Galeristin Karin Abt-Straubiner und Franziska Gehr vor einem Werk von Ferdinand Gehr. Foto: Martin Bernklau

Im Studio der Galerie Abtart sind Werke des Schweizer Sakralkünstlers Ferdinand Gehr zu sehen.

Möhringen - So ein kulturelles Joint Venture gibt es nicht alle Tage. Die Möhringer Galerie Abtart widmet sich gemeinsam mit der evangelischen Kirchengemeinde Sonnenberg dem vielleicht bedeutendsten modernen Sakralkünstler der Schweiz, Ferdinand Gehr. Er hat die Bildteppiche geschaffen, diese sechs im Kirchenjahrswechsel über den Altar gehängten Antependien, mit denen Farbe in die asketische Sonnenberger Kirche kam. Der Züricher Architekt Ernst Gisel hat sie vor fast 50 Jahren gebaut – ein lichtgeleitetes Gesamtkunstwerk der Moderne unter Mitarbeit von Fritz Leonhardt und Frei Otto für das Zeltdach.

Ferdinand Gehr ist 1996 fast hundertjährig gestorben. Zur besonders gut besuchten Vernissage im Studio 57A begrüßte Hausherrin Karin Abt-Straubinger nicht nur seine Tochter Franziska Gehr, die seinerzeit Mitarbeiterin war, die Teppiche nach seinen Entwürfen knüpfte und fürsorglich den Nachlass verwaltet. Auch Ernst Gisel war gekommen, der Baumeister des 1966 geweihten Gotteshauses. Pfarrer Johannes Bröckel von der Sonnenbergkirche war als wichtigster Partner natürlich auch zugegen. Er hielt, aus Anlass des Gehr-Gedenkens, am Vormittag des gestrigen Himmelfahrtstages einen gut besuchten Gottesdienst vor Ort: inmitten der spektakulären zeitgenössischen Architektur der Galerie Abtart.

Ferdinand Gehr stammte aus dem Bauerndorf Niederglatt in der St. Gallener Gegend. Als Strickereizeichner bildete er sich nach dem ersten Weltkrieg an der Kunstgewerbeschule fort und kam als Malschüler in Florenz, Berlin und Paris ins Umfeld vieler prägender Künstlerfreunde der frühen Moderne. Von Henri Matisse mag er zu flächig ornamentaler Reduktion, von Emil Nolde zu expressionistischer Farbgebung und dem Leuchten von Blumen inspiriert worden sein. Der Elsässer Hans Arp aber, dadaistische Bildhauer, Maler und Dichter, wurde sein wichtigster Mentor in der wilden Zwischenkriegszeit, in der ihn erste Aufträge zur Kirchenkunst führten. Gläubig war er, und auch nach den Goldenen Zwanzigern sehr an Literatur und Theater interessiert. Gerühmt wurde an Ferdinand Gehr schon recht bald die Sensibilität, mit der er seine elementar einfachen Bildwerke von Freskomalerei bis Textil in die Raumbildung der Architektur einzufügen verstand: Konzentration und Innerlichkeit in kraftvoll klarer, konzentrierter Bildsprache sollten, so urteilte der Kirchenarchitekt Hanns Brütsch, „jene vierte geistige Dimension“ eröffnen.
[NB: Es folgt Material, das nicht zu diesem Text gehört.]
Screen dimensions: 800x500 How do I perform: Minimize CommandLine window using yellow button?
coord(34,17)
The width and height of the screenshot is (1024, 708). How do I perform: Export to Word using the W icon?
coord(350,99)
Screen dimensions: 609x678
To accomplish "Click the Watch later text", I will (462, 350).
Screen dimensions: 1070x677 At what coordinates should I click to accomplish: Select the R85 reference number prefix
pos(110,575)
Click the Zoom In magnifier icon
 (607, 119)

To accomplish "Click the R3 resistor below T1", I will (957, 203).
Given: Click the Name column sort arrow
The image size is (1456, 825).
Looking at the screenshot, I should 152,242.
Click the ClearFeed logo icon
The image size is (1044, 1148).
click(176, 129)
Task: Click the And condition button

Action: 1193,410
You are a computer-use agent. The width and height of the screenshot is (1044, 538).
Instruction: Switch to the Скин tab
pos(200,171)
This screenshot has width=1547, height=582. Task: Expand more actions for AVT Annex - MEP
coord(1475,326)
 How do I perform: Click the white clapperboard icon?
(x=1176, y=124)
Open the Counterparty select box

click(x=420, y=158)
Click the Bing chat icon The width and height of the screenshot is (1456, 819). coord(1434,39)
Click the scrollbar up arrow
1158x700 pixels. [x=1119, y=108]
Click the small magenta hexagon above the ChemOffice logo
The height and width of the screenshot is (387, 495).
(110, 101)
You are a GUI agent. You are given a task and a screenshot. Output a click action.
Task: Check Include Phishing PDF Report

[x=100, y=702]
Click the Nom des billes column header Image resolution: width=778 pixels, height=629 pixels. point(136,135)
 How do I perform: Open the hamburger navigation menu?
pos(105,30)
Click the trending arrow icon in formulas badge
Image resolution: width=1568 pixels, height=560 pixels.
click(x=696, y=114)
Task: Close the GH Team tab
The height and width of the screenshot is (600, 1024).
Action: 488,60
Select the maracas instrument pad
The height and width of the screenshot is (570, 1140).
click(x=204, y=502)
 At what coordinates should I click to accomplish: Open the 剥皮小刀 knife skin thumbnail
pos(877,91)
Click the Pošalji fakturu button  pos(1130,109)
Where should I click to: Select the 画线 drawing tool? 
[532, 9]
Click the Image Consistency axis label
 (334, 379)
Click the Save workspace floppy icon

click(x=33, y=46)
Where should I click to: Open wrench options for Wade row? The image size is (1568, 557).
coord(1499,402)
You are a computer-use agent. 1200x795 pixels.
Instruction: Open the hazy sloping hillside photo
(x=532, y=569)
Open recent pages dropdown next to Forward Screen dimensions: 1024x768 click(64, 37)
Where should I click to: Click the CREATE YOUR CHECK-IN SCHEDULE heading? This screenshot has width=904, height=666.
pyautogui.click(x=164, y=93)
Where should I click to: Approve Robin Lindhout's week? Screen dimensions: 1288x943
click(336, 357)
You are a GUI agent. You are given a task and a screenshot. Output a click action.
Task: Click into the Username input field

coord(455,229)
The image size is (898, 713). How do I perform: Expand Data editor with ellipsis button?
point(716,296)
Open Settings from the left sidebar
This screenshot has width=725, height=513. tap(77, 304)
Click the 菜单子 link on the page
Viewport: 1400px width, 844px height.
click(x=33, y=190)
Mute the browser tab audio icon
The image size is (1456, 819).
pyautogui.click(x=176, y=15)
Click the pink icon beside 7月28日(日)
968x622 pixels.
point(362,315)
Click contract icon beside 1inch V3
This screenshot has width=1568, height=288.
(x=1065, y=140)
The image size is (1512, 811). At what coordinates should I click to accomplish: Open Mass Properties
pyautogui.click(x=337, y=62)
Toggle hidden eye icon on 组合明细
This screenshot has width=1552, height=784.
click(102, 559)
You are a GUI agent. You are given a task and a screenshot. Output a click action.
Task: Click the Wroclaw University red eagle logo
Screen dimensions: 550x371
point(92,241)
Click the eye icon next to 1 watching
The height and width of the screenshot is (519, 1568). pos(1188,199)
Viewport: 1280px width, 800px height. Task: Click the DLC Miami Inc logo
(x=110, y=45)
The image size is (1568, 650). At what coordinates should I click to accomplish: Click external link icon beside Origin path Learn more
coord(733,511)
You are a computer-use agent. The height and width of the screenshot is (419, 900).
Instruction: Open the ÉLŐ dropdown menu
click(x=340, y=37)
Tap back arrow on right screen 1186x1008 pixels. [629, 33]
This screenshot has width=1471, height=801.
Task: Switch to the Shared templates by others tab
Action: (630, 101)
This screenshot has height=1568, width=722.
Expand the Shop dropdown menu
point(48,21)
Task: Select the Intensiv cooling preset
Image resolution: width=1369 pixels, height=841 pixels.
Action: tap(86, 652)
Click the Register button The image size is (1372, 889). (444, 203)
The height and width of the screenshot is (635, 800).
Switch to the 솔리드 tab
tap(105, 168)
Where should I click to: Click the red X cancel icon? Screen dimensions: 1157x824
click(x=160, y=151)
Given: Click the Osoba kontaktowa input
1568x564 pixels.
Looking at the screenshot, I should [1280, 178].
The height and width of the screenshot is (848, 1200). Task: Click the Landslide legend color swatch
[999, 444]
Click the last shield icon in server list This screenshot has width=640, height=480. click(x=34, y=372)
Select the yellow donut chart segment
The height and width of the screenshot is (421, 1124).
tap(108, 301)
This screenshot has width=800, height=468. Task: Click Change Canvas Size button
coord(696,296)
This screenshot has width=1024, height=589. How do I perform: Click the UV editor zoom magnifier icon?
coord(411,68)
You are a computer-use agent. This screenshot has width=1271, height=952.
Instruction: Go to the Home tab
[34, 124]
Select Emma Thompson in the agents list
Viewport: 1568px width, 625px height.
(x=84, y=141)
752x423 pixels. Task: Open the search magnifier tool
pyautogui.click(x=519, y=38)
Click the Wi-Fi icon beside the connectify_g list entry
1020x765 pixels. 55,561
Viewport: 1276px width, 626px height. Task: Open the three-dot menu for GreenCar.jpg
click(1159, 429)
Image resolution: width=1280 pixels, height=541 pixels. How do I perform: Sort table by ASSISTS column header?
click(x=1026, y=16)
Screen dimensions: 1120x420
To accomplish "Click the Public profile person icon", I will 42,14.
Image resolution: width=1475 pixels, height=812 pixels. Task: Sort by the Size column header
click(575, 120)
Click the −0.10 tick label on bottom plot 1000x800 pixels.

Die Ausstellung im Abtart-Studio – um den zentral gehängten grünen Teppich für die Sonntage nach Trinitatis – zeigt natürlich nicht nur die an den christlichen Glaubensmysterien und ihren Zeichen gewachsene Kunst Ferdinand Gehrs, sondern gerade auch deren Umfeld, das von floralen bis zu erotischen Motiven, von suchender Figuration bis zu monumentaler Form-Essenz seine bildnerische Kreativität beleuchtet. Die ikonisch-christliche Symbolik schrieb Gehr ganz individuell fort in Zeichen, die rätselhaft und offen sind.